Ese viaje a Norteamérica se habría motivado por un torneo de golf. Al conocer esto, la Justicia de Córdoba libró una orden de captura en su contra a la Interpol.
Notificado de la falta en la que había incurrido, el golfista decidió cambiar su paradero, ya que las consecuencias legales de ser arrestado en los Estados Unidos lo afectarían de cara al futuro en caso de querer volver a disputar torneos mayores en ese país. Por eso viajó a Brasil, donde a fines del 2020 fue detenido por Interpol, y alojado en una cárcel de Río de Janeiro, lugar donde fue encontrado.
Desde entonces, Cabrera estuvo detenido a la espera de su extradición. En total, pasó 6 meses en Brasil, hasta que finalmente se pudo coordinar su extradición.
Durante su estadía en ese país, Ángel Cabrera cambió de defensor legal en Córdoba. Ahora, quien lo patrocina es el reconocido penalista cordobés, Carlos Hairabedian.
El hecho de que Cabrera haya dejado el país hace exactamente un año atrás no hizo más que complicar su situación judicial. A partir de mañana (2/7), el deportista enfrentará el juicio en su contra que dio comienzo formal en el día de hoy (1/7), con la declaración de ambas partes.
En concreto, el golfista fue acusado de dos hechos de violencia, ocurridos en 2016 y 2018 respectivamente.

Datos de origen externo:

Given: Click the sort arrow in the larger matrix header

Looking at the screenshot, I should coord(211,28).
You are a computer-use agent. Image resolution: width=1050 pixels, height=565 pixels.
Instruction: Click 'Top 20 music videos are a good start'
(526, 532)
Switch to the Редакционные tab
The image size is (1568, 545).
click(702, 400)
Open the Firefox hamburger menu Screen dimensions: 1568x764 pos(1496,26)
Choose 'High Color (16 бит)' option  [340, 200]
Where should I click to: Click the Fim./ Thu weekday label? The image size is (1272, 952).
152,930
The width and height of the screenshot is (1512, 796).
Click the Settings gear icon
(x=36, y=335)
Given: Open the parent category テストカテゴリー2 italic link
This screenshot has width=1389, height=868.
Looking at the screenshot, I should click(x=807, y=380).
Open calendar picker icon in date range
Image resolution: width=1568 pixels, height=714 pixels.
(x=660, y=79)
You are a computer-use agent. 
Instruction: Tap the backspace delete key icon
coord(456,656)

En la primera ocasión, Cabrera habría golpeado a Torres Mana en la entrada del barrio privado en el que ambos residían en Córdoba.
Ya en 2018, los hechos denunciados habrían tenido lugar en el domicilio de ambos, donde el golfista volvió a arremeter contra el físico de su ex pareja, esta vez arrojándole un celular. En ese contexto, el deportista tendrá mucho en juego ya que podría recibir hasta dos años de prisión, en caso de ser encontrado culpable de los hechos que se le acusan.
Para Cabrera, una condena de ese tipo podría ser el fin de su carrera como golfista, que pasó de caddie (lleva palos) en el Golf de Villa Allende, a codearse con los golfistas más renombrados del planeta.